- Instruction 1: Translate this sentence from the articles of incorporation below into Spanish: "This Corporation is a religious corporation with no members."
- Instruction 2:
Using the articles of incorporation below, answer:
(a) Under which law is the corporation formed?
(b) What is the corporation's name according to Section 1.01?
(c) For what may the Corporation pay reasonable compensation?

- Document extract:
CENTRAL COMMUNITY CHAPEL ARTICLES OF INCORPORATION
 
 The undersigned incorporator, desiring to form a corporation (the "Corporation") pursuant to the provisions of the Indiana Nonprofit Corporation Act of 1991, as amended (the "Act"), executes the following Articles of Incorporation (the "Articles").
 
ARTICLE 1 Identification
 
 Section 1.01. Name.  The name of this Corporation is CENTRAL COMMUNITY CHAPEL, Inc.
 
ARTICLE 2 Purpose and Powers
 
 Section 2.01.  Type of Corporation.  This Corporation is a religious corporation with no members. 
 
     Section 2.02. Primary and Nonprofit Purposes.  The Corporation is organized and operated exclusively for religious purposes and its activities shall be conducted in such a manner that no part of its net earnings shall inure to the benefit of any member, director, officer or other private person, except that the Corporation shall be authorized and empowered to pay reasonable compensation for services rendered and to make payments and distributions in furtherance of the purposes set forth herein. 
 
(a)     The primary purpose of Central Community Chapel, Inc. is to preach and teach the gospel of Christ for the purpose of:
 
World Evangelization, 
 
Ordaining Ministers, 
 
Discipling Believers, 
 
Promoting Scriptural Holiness, and
 
Establishing Churches and Ministries which reflect the spirit and practice of the New Testament Church. 
 
To that end, Central Community Chapel, Inc. shall be empowered to do and perform all acts necessary and/or appropriate to reach the local and global community for Christ. Such acts may include but are not limited to holding public services, supporting local and global ministries, educating the community, and caring for members or others in need. The Corporation may solicit financial contributions, hire full and part-time staff, or coordinate volunteers to accomplish the above-mentioned purposes. 
 
(b)    No substantial part of the activities of the Corporation shall be the carrying on of propaganda, or otherwise attempting to influence legislation, and the Corporation shall not participate in, or intervene in (including the publishing or distribution of statements), any political campaign on behalf of any candidate for public office. 
 
(c)    Notwithstanding any other provision of these Articles of Incorporation, the Corporation shall not carry on any other activities not permitted to be carried on: 
 
I.    By a corporation exempt from Federal income tax under Section 501(c)(3)

- Dataset records:
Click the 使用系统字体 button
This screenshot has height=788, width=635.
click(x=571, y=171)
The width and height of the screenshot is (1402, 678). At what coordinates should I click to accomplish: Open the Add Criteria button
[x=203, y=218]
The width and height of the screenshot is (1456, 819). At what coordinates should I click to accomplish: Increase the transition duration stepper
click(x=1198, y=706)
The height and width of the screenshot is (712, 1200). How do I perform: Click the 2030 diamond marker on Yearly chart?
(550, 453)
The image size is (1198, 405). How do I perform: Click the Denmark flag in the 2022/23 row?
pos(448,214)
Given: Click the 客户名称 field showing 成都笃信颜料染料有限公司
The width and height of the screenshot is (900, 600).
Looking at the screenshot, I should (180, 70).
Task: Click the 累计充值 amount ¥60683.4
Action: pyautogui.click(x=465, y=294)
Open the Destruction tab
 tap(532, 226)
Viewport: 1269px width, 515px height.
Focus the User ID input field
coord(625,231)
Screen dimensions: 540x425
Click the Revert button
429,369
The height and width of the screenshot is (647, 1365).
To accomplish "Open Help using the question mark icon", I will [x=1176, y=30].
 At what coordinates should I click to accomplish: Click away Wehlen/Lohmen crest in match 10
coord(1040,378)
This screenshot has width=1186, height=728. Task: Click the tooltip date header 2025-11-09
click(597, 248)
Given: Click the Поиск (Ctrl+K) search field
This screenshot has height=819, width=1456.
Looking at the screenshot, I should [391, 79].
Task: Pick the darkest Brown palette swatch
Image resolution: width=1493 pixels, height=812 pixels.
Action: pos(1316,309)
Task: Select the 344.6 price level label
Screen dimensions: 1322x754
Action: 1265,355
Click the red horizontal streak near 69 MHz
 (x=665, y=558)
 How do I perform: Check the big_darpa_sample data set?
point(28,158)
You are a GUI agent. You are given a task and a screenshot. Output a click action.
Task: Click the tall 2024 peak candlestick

- Exercise answer 1: Esta Corporación es una corporación religiosa sin miembros.

- Exercise answer 2:
(a) The Indiana Nonprofit Corporation Act of 1991, as amended.
(b) CENTRAL COMMUNITY CHAPEL, Inc.
(c) Services rendered.